▸ **The request**
Render the lines as a JSON list of strings, one string per line and no blank lines. Start with the line containing "Open the 1〜4件 results dropdown" and continue through the line containing "pos(913,68)", and omit the pictures.

▸ **Given entries**
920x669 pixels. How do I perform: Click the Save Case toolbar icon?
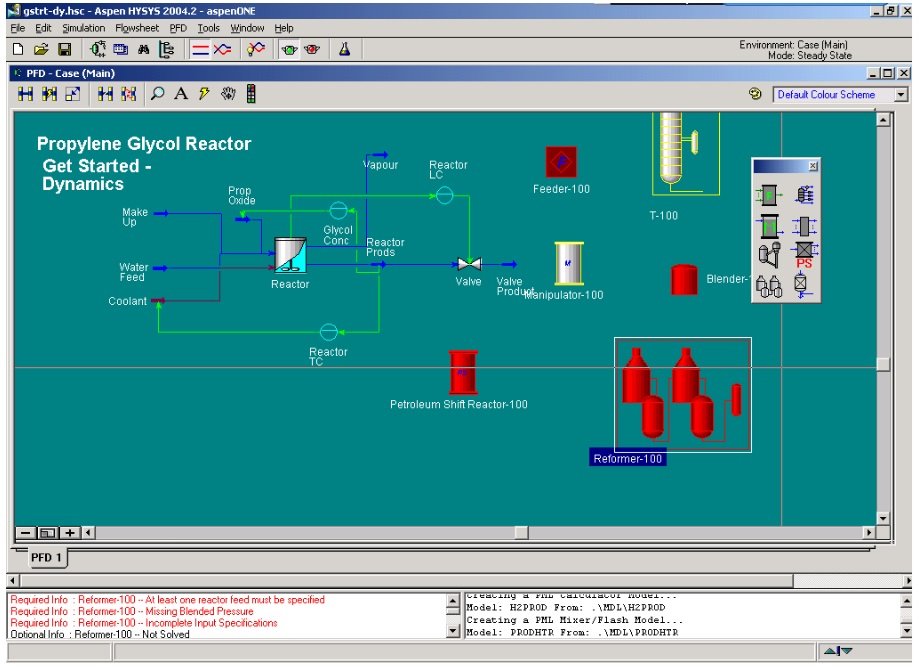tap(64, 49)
---
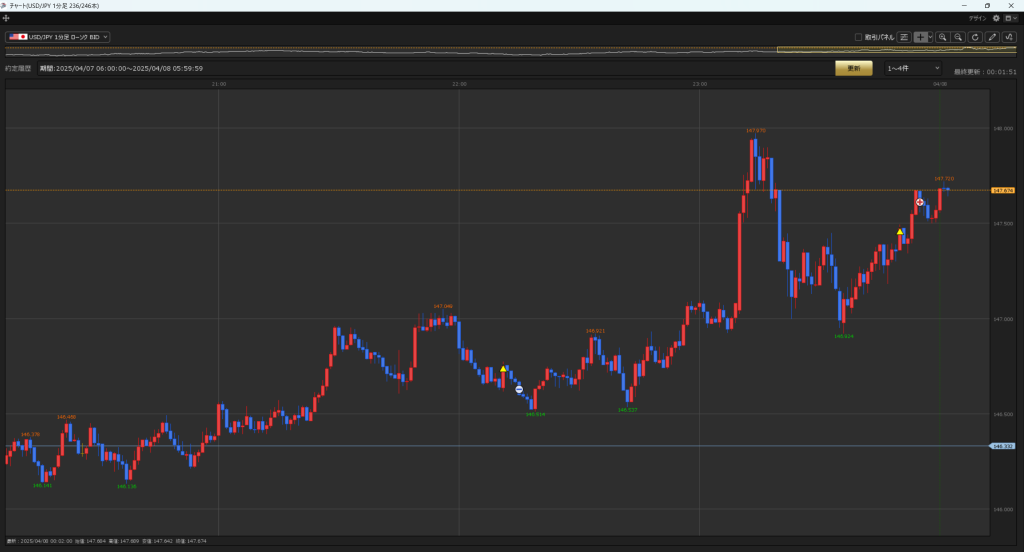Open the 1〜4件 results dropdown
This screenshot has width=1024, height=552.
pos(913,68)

▸ **Solution**
[
  "Open the 1〜4件 results dropdown",
  "This screenshot has width=1024, height=552.",
  "pos(913,68)"
]